BRIEF ▸ Print only the lines below from the one with "The height and" to the one with "the middle bull", both included, exactly as they stand. Leave pictures out.

SOURCE DATA ▸

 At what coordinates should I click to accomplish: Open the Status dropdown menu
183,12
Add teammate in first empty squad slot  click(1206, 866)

==

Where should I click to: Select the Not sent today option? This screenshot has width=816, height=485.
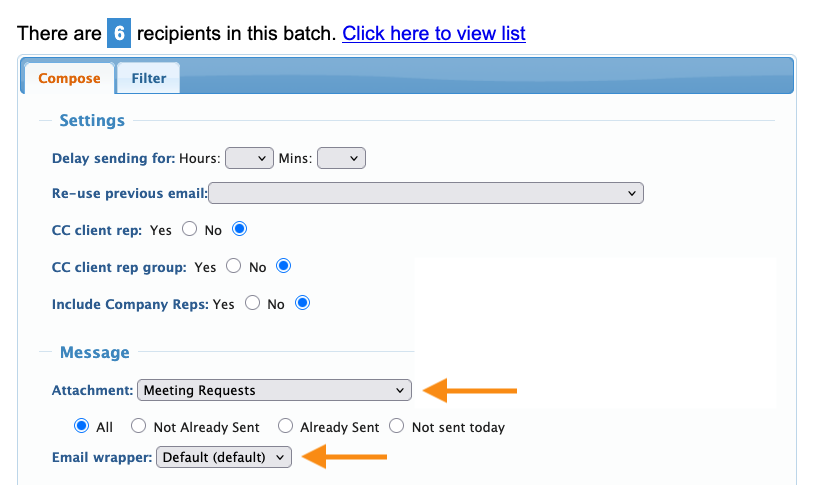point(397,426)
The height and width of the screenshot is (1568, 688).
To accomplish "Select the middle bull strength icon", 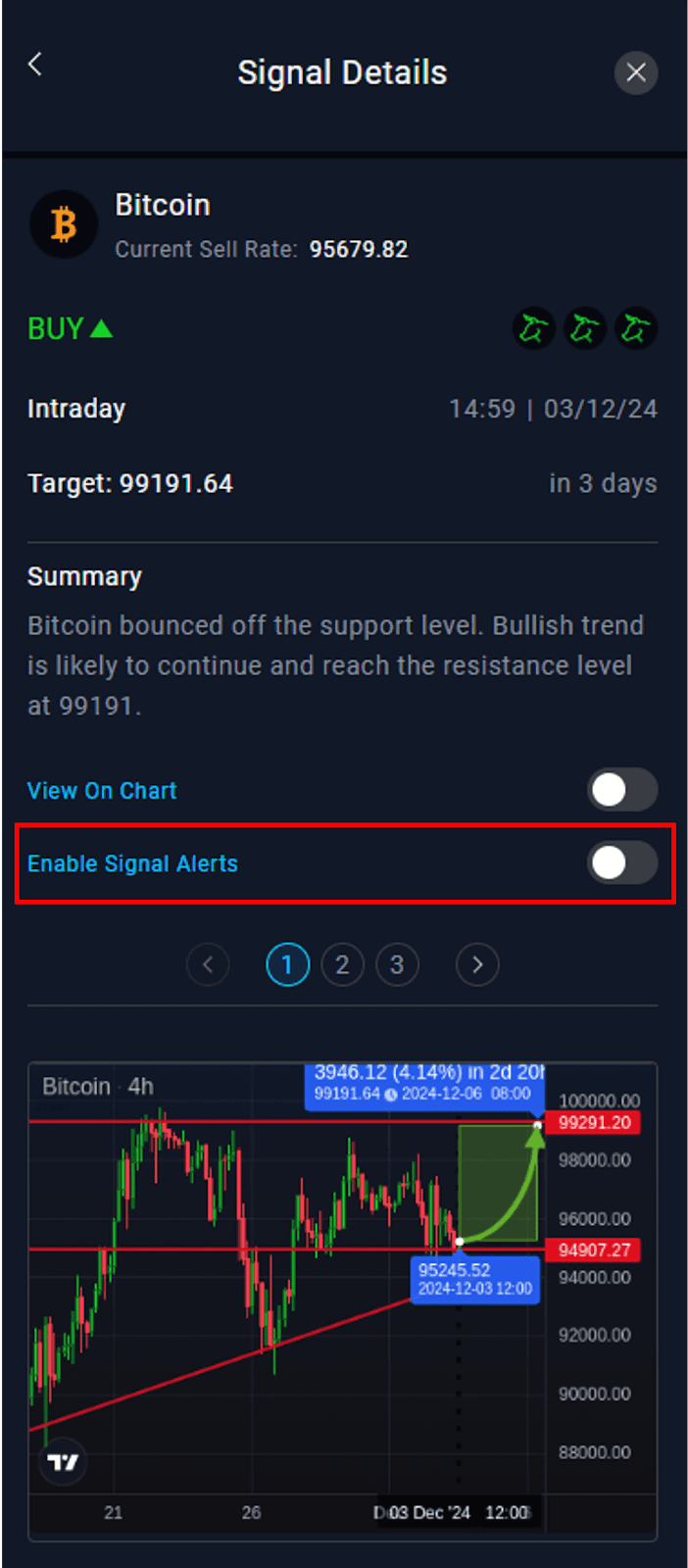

* * *

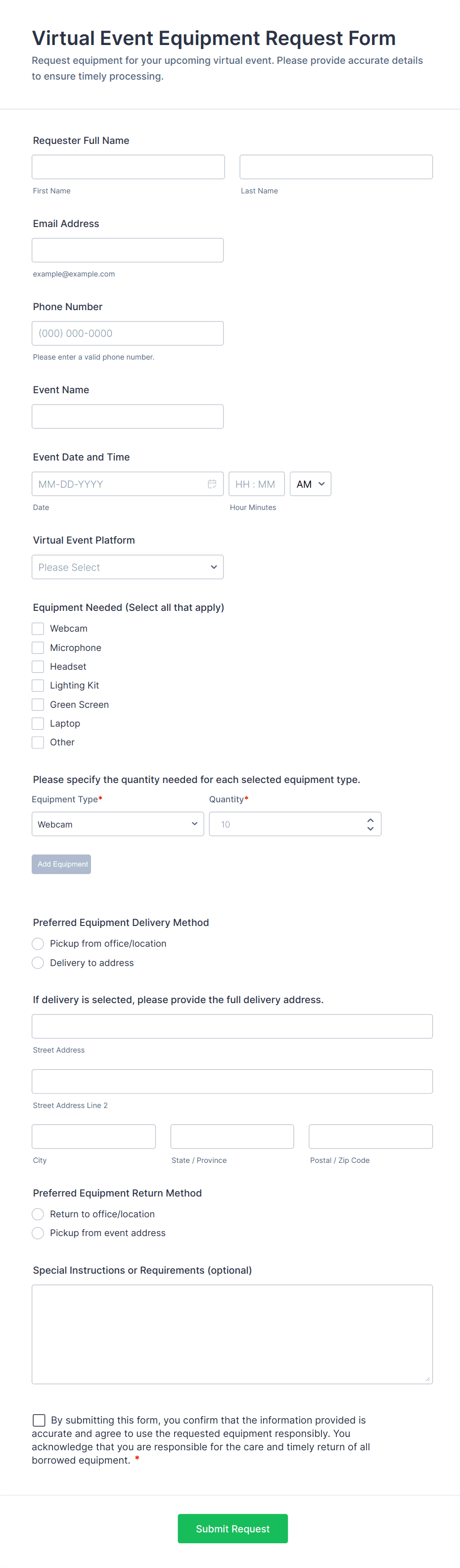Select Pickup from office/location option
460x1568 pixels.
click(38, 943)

COMPLETED EXERCISE ▸
The height and width of the screenshot is (1568, 688).
To accomplish "Select the middle bull strength icon", 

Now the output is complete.